『幻影のゆくえ』大城立裕

題名にまでなっている所の、主人公の母親が沖縄戦の激戦で気が振れてしまい、何かを超能力のように幻視してしまう、という要素をせっかく導入しているが、それは小説の中心になっていないように感じる。
いっぽう娼宿の女性達を登場させた事は話に変化を与えているが、やはり戦場そのものの描写、たとえば切羽詰ったなかで醜く出てくる争いごとなどの部分のリアリズムの迫力には勝てないように思う。そういう所は丁寧に描かれており興味深く読まされてしまう。たとえば、洞窟や墓を誰が占有するのか、地元の人優先なのか、誰が何を理由にそういうことを決めるのか。結局は兵士たちがくれば、彼らが一番優先されてしまうのだが、当時の日本では兵士とは尊敬の的なんだから、横柄に振舞ってしまうのも仕方がないというべきなのか。彼ら兵士達の周りにいる民間人が自分の故郷の人だったらどうなんだろうと思わずにはいられないのだけれど。
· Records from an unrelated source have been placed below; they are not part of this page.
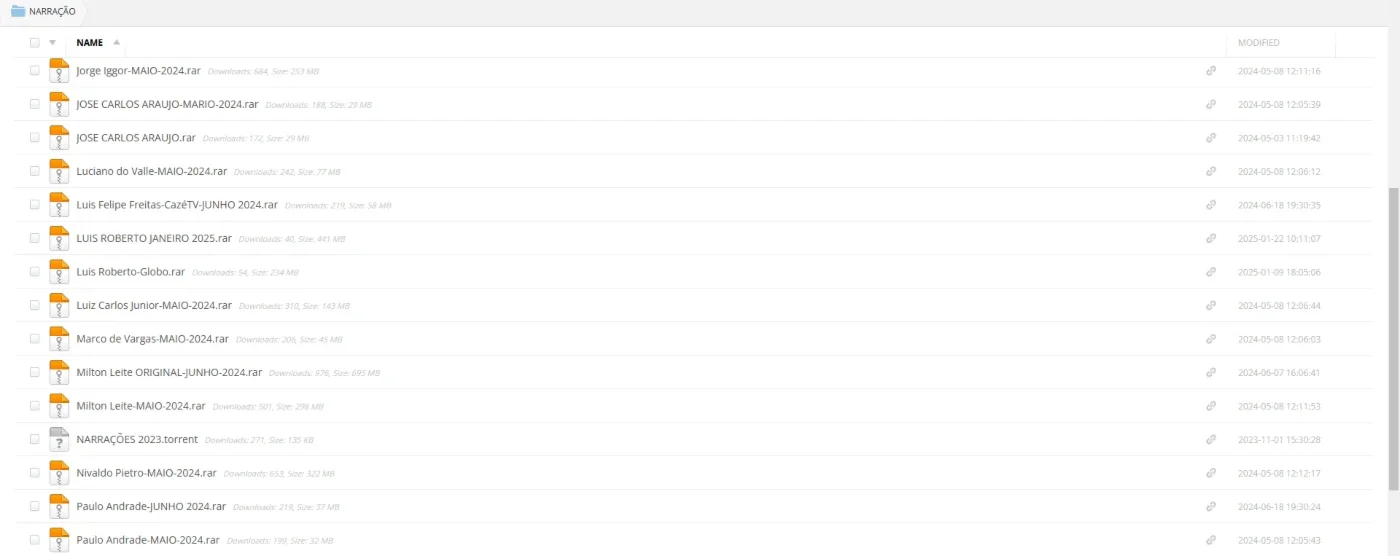Click link icon for NARRAÇÕES 2023.torrent row
Screen dimensions: 1400x556
[1211, 439]
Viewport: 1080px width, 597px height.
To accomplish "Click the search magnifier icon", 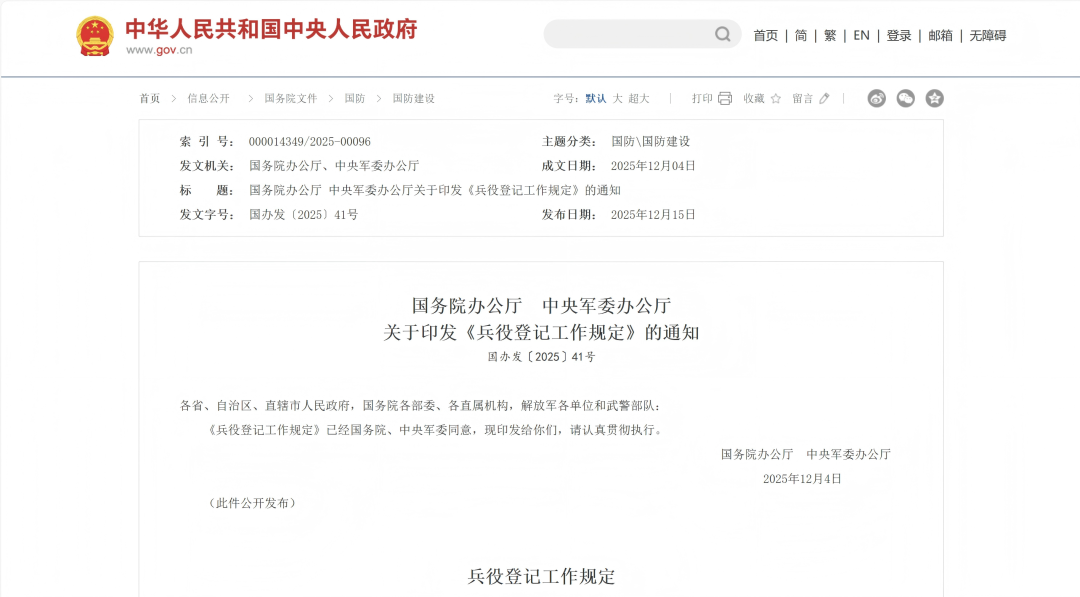I will click(722, 33).
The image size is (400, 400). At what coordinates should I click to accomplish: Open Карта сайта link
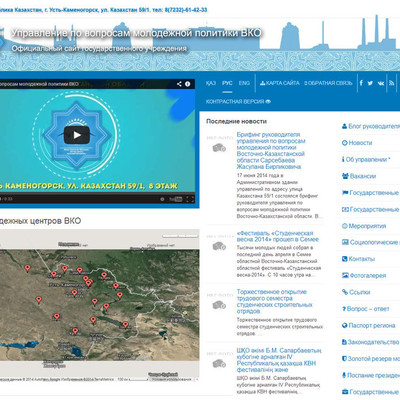tap(280, 83)
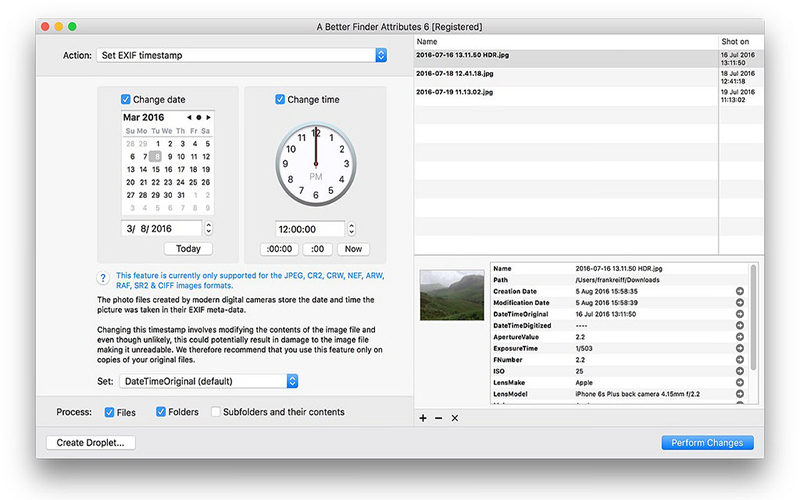Go to next month in calendar
The height and width of the screenshot is (500, 800).
[x=208, y=117]
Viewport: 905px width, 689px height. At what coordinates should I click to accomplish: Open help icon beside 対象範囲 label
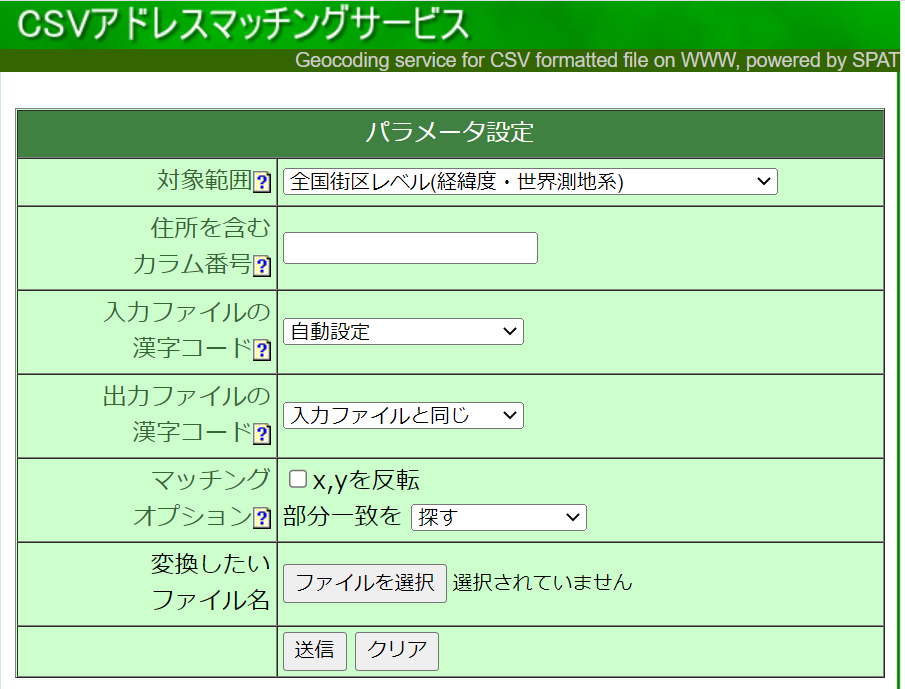coord(262,182)
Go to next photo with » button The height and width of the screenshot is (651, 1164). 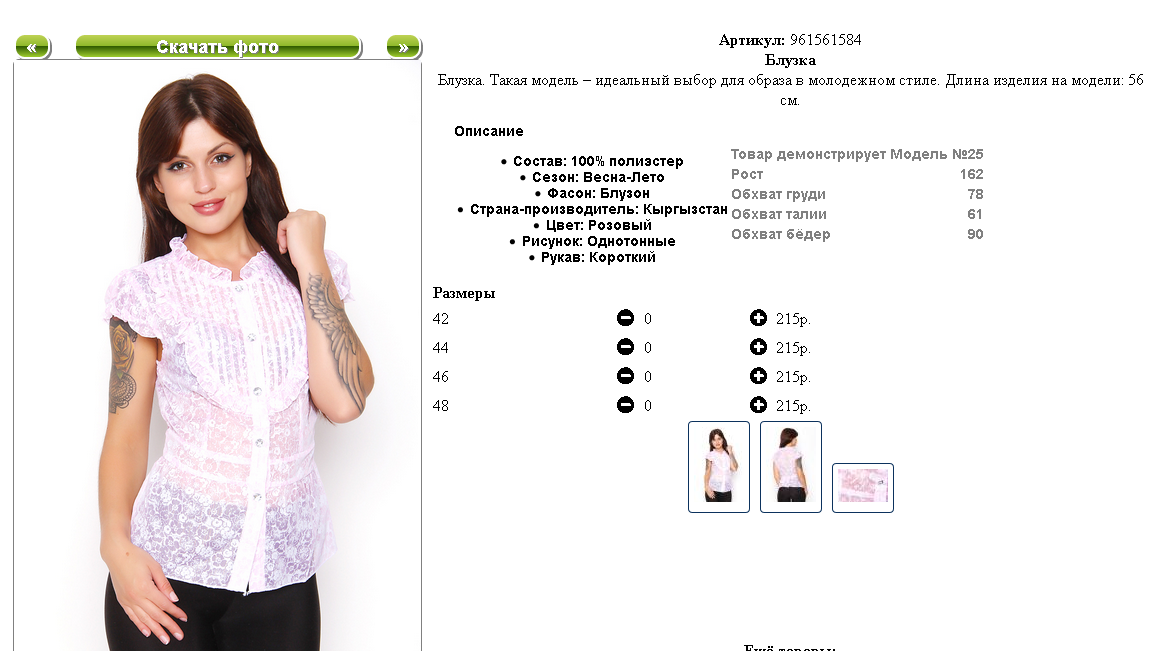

小説読みとしては残念なのではあるが、かつて皇軍兵士だった人のはじめから物語もなにも意図されていない独白とかたまにBSで放送したりするが、今まで読んだ沖縄を描いた小説でああいうものに勝てるなと思ったものは無い。ただの独白に過ぎないのだが、ただの事実というわけではない。不条理としての圧倒的な事実なのだ。弾に当たったのが自分ではなく彼や彼女である事に理由が見出せずに苦しんでいる人が多い。つまり物語化ができない。物語化して消化することが。その点この小説では、ときに死ぬべき人が死んだような印象が若干ながらあり、それに違和を感じたことは否定できないように思う。